In [1]:
import networkx as nx
import random
import numpy as np
import matplotlib.pyplot as plt
import sys
sys.path.append('../')
from helpers import *
from tqdm import tqdm
import plotly.graph_objs as go

In [2]:
colors=['#636EFA',
 '#EF553B',
 '#00CC96',
 '#AB63FA',
 '#FFA15A',
 '#19D3F3',
 '#FF6692',
 '#B6E880',
 '#FF97FF',
 '#FECB52']

In [3]:
def f1c(n, p, k):
    """Theoretical value when p is constant

    Args:
        n (int): number of nodes
        p (float): probability of two nodes being connected

    Returns:
        float: theoretical value
    """
    return 2*np.log(n) / np.log(1/(p**2 + (1-p)**2))


def f12c(n, p, q, k):
    """Theoretical value when p is constant

    Args:
        n (int): number of nodes
        p (float): probability of two nodes being connected

    Returns:
        float: theoretical value
    """
    gamma = (np.sqrt(p**2 + (1-p)**2)**(1/k)) * (np.sqrt(q**2 + (1-q)**2)**((k-1)/k))
    return np.log(n*(1-gamma)) / np.log(1/gamma)

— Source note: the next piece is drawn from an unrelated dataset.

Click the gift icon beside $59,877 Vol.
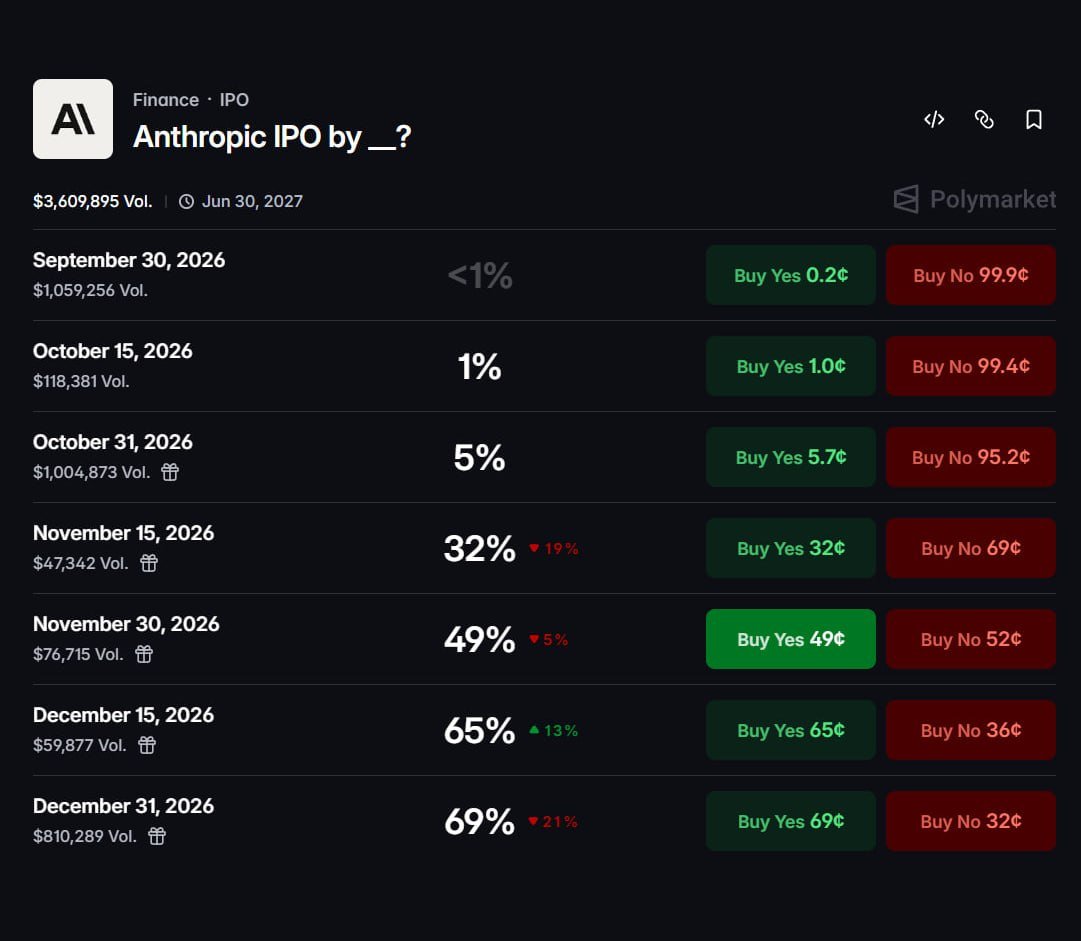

# Stochastic block model graphs

### 2 clusters, p and n constant

In [5]:
n = 100
p = 0.5
q_range = np.array([0, 0.1, 0.2, 0.3, 0.4, 0.5])
#G = nx.stochastic_block_model([int(n/2), int(n/2)], [[p, q], [q, p]])
#length = dict(nx.all_pairs_shortest_path_length(G))

In [None]:
sol_all_q = {}
for q in tqdm(q_range[1:]):
    G = nx.stochastic_block_model([int(n/2), int(n/2)], [[p, q], [q, p]])
    length = dict(nx.all_pairs_shortest_path_length(G))
    solutions = {}
    nb_of_iters = 300

    for nb in range(0, n): # G.number_of_nodes()
        num_nodes = nb # Number of nodes to sample
        node_list = list(G.nodes())
        count = 0
        for i in range(nb_of_iters):
            nodes = set(random.sample(node_list, num_nodes)) # Random set of nodes to test
            if is_resolving_set(G, nodes, length):
                count += 1
        solutions[nb] = count / nb_of_iters
    sol_all_q[q] = solutions

 60%|███████████████████████████                  | 3/5 [00:59<00:39, 19.93s/it]

In [38]:
G = nx.erdos_renyi_graph(int(n/2), p)
length = dict(nx.all_pairs_shortest_path_length(G))
solutions = {}
nb_of_iters = 300

for nb in tqdm(range(0, int(n/2))): #G.number_of_nodes()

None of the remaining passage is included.